Un petit OS suite à la dernière demie-finale Roger/Rafa à l'open d'Australie. Je vous laisse libres d'interpréter la fin... Le temps du changementIl avait le pas pesant et le cœur lourd. L'impression soudain d'avoir mille ans. La sensation diffuse d'avoir perdu bien plus qu'un match. Oh, non qu'il ne s'y était pas attendu. Cela faisait tellement longtemps qu'il ne battait plus le majorquin sur un court de tennis. Trop longtemps. Tellement qu'il s'y était résigné. Mû par la foi de ses fans, il avait été volontaire dans le premier set, peut-être même qu'il y avait cru. Puis il s'était montré agacé dans le second. Et fataliste dans le dernier. Le résultat était une perte sèche sans appel. Une correction.
Mais il y avait pire.
Autrefois quand il perdait, Rafael le rejoignait dans les vestiaires et lui jurait sous ses baisers et ses caresses que pour lui, il serait toujours le meilleur. Avec le temps, Rafael tardait de plus en plus à le rejoindre. Les mots perdaient de plus en plus de leur force. Et le froid dans son cœur était plus intense encore que s'il avait simplement perdu un match. Combien allait-il en perdre d'autres ? Combien de temps encore avant de raccrocher sa raquette ?
- Rogelio...
Il leva la tête pour apercevoir le vainqueur du jour. Il ne semblait pas fatigué. Même avec une ampoule qui entravait ses mouvements, il avait plié le match comme une partie de beach ball sur sa plage espagnole. Roger n'avait pas envie de faire semblant.

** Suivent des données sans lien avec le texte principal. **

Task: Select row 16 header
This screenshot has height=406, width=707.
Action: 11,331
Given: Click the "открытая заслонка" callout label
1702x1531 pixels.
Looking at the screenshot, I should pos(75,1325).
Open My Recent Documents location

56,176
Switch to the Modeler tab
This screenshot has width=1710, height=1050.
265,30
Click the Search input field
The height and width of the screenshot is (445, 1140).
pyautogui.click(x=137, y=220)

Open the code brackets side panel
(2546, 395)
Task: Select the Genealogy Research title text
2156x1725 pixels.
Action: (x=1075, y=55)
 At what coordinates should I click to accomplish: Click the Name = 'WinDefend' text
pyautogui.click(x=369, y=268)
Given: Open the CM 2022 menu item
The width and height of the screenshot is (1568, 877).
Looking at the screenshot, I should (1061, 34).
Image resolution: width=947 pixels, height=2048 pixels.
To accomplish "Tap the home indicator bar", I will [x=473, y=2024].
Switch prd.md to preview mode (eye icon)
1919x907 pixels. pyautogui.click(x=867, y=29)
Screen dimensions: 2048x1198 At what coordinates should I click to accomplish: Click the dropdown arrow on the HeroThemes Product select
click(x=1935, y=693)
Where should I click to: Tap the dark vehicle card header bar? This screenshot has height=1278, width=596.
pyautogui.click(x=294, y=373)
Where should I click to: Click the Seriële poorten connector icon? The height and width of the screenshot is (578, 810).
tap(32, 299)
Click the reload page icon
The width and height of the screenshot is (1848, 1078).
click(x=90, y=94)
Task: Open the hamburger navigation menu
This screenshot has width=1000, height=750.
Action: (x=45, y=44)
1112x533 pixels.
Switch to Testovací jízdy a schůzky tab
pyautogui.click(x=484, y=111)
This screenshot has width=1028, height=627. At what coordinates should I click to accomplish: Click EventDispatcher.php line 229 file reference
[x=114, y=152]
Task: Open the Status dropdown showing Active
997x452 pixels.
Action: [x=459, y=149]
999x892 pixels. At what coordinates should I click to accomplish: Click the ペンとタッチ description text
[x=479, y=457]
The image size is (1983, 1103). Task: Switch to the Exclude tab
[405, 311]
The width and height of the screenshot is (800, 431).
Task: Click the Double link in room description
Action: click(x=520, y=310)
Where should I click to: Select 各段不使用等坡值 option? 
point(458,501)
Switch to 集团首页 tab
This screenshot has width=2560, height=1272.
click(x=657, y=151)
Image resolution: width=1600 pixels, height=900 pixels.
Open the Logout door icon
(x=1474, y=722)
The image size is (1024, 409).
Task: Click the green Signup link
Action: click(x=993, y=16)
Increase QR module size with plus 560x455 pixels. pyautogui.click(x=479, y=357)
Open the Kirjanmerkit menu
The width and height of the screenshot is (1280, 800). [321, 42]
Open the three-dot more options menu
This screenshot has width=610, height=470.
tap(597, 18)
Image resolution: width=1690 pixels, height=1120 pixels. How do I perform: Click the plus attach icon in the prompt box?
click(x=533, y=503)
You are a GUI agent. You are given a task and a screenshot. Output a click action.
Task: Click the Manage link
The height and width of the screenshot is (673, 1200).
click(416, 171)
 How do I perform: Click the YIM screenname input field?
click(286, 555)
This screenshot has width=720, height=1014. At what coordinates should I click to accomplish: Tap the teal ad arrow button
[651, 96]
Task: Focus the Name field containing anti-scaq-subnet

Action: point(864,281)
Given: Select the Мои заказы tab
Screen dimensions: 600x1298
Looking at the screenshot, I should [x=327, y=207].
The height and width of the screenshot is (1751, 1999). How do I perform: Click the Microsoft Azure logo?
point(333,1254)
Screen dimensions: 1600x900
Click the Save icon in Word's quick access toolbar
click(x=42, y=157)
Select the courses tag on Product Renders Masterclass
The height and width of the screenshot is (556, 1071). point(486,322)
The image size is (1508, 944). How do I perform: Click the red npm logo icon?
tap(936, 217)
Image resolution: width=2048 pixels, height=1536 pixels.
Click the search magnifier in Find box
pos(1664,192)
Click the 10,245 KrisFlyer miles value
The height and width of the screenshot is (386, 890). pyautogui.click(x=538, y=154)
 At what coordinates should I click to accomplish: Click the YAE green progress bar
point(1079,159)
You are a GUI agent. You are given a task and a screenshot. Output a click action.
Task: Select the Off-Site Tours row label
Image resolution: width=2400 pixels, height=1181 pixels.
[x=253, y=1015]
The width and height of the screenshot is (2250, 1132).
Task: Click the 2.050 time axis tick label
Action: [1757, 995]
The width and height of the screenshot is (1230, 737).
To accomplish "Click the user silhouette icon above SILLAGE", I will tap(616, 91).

- Tu ne fêtes pas ta victoire avec
lui ?
Le cadet hésita dans sa réponse. Faire comme s'il ne comprenait pas l'allusion ? S'il la relevait, il lui donnait de l'importance.
- Lui ?
- Arrête, je t'en prie. Je sais bien que depuis quelque temps c'est te mesurer à lui qui t'excite...
Le mot était choisi intentionnellement. Le joueur ibérique ne releva pas et son regard se fit insistant. Mais le suisse avait décidé de tenir bon, de ne montrer aucune émotion sur son visage impassible. Les masques, c'était une habitude de champion qu'on réservait à la presse.
- Comment vas-tu ? demanda doucement le plus jeune.
- Ce n'est pas comme si je n'étais pas habitué, Rafa.
- Habitué?
- A perdre contre toi.
L'espagnol s'approcha, posa sa main sur sa joue. Le contact le brûla comme chaque fois que Rafael le touchait.
- Rogelio, tu sais bien que pour moi...
- Non. Ne dis pas quelque chose que tu ne penses pas.
Que tu ne penses plus.Un silence. Et puis finalement, le suisse reprit :
- Tu étais le meilleur aujourd'hui. Comme les autres fois. Comme les prochaines fois.
- J'étais préparé.
- Pour le battre, lui. Uniquement pour le battre, lui.
Les bras du majorquin encerclèrent doucement les hanches de l'autre joueur. Son visage vint se caler tout contre sa nuque le laissant impuissant à résister. Il le désirait. Roger le désirait toujours autant, toujours aussi fort.
- Il devient peut-être mon meilleur ennemi aujourd'hui, mais toi et moi, c'est quelque chose qui n'a rien à voir avec le tennis.
Devait-il le croire? Il n'avait pas la force d'échapper au baiser exigeant de son amant, il laissa ses lèvres caresser les siennes, il laissa son désir se dresser sous les mains expertes de l'autre homme. Ces mêmes mains qui lui avaient infligé un score si meurtrier quelques heures auparavant.
- Je vois comme il te regarde, je sais l'ivresse qui te consume quand tu es sur un court avec lui... Tu l'admires.
Tu l'admires comme tu m'admirais... Les mots furent étouffés dans un baiser plus pressant. Son torse contre le sien. Ses mains se glissant sur ses reins. Un gémissement sorti de sa propre bouche eut raison de sa rancœur, eut raison de ses doutes. Peut-être pas si légitimes. Peut-être pas...
- Te quiero.
Le "r" roulé suavement de l'espagnol l'acheva et il s'abandonna définitivement à ses bras et à ses assauts. Ils firent l'amour avec la passion d'une première fois. Et il s'endormit le cœur moins lourd.
C'est pourtant avec un sentiment de culpabilité dans le cœur que Rafael ouvrit son téléphone pour découvrir le texto qui venait de faire vibrer légèrement la table de chevet.
Superbe match, champion. Hâte de notre prochaine rencontre. Sur ou bien hors du terrain... dispo ce soir pour un verre ? Nole.
Sa main caressa le dos du suisse endormi près de lui, puis après une brève hésitation, il soupira et composa finalement une réponse de trois lettres.